====== Dataset entries ======
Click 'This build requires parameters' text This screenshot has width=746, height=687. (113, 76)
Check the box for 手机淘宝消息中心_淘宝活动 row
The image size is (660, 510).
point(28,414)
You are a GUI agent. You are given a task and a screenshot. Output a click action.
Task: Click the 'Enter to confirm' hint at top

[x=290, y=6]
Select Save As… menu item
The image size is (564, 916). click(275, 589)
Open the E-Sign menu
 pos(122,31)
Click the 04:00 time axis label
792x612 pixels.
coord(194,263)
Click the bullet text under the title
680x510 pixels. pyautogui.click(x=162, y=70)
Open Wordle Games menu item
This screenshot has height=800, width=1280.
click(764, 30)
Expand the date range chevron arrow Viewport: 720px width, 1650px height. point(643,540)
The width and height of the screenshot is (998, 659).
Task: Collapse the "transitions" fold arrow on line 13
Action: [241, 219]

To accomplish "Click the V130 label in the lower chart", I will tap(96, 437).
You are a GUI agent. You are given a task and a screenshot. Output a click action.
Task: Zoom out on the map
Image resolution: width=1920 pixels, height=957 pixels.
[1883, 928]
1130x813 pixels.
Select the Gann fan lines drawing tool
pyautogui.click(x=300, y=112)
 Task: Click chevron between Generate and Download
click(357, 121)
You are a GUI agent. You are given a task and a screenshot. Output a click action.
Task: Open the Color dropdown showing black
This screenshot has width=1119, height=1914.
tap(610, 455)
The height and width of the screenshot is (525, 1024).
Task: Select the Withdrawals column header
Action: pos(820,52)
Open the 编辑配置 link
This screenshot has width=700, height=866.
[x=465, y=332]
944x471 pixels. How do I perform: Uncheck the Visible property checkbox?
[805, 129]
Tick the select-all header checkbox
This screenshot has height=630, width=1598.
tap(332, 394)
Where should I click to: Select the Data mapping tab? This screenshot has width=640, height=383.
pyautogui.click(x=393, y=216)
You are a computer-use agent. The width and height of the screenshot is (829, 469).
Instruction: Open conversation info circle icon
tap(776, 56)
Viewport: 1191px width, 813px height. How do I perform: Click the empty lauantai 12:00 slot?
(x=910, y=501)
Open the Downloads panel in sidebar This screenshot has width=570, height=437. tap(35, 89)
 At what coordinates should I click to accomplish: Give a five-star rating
======
* **Work instruction**:
Each line of the listing must be transcribed precisely as it appears.

* **Answer below**:
Click 'This build requires parameters' text This screenshot has width=746, height=687. (113, 76)
Check the box for 手机淘宝消息中心_淘宝活动 row
The image size is (660, 510).
point(28,414)
You are a GUI agent. You are given a task and a screenshot. Output a click action.
Task: Click the 'Enter to confirm' hint at top

[x=290, y=6]
Select Save As… menu item
The image size is (564, 916). click(275, 589)
Open the E-Sign menu
 pos(122,31)
Click the 04:00 time axis label
792x612 pixels.
coord(194,263)
Click the bullet text under the title
680x510 pixels. pyautogui.click(x=162, y=70)
Open Wordle Games menu item
This screenshot has height=800, width=1280.
click(764, 30)
Expand the date range chevron arrow Viewport: 720px width, 1650px height. point(643,540)
The width and height of the screenshot is (998, 659).
Task: Collapse the "transitions" fold arrow on line 13
Action: [241, 219]

To accomplish "Click the V130 label in the lower chart", I will tap(96, 437).
You are a GUI agent. You are given a task and a screenshot. Output a click action.
Task: Zoom out on the map
Image resolution: width=1920 pixels, height=957 pixels.
[1883, 928]
1130x813 pixels.
Select the Gann fan lines drawing tool
pyautogui.click(x=300, y=112)
 Task: Click chevron between Generate and Download
click(357, 121)
You are a GUI agent. You are given a task and a screenshot. Output a click action.
Task: Open the Color dropdown showing black
This screenshot has width=1119, height=1914.
tap(610, 455)
The height and width of the screenshot is (525, 1024).
Task: Select the Withdrawals column header
Action: pos(820,52)
Open the 编辑配置 link
This screenshot has width=700, height=866.
[x=465, y=332]
944x471 pixels. How do I perform: Uncheck the Visible property checkbox?
[805, 129]
Tick the select-all header checkbox
This screenshot has height=630, width=1598.
tap(332, 394)
Where should I click to: Select the Data mapping tab? This screenshot has width=640, height=383.
pyautogui.click(x=393, y=216)
You are a computer-use agent. The width and height of the screenshot is (829, 469).
Instruction: Open conversation info circle icon
tap(776, 56)
Viewport: 1191px width, 813px height. How do I perform: Click the empty lauantai 12:00 slot?
(x=910, y=501)
Open the Downloads panel in sidebar This screenshot has width=570, height=437. tap(35, 89)
 At what coordinates should I click to accomplish: Give a five-star rating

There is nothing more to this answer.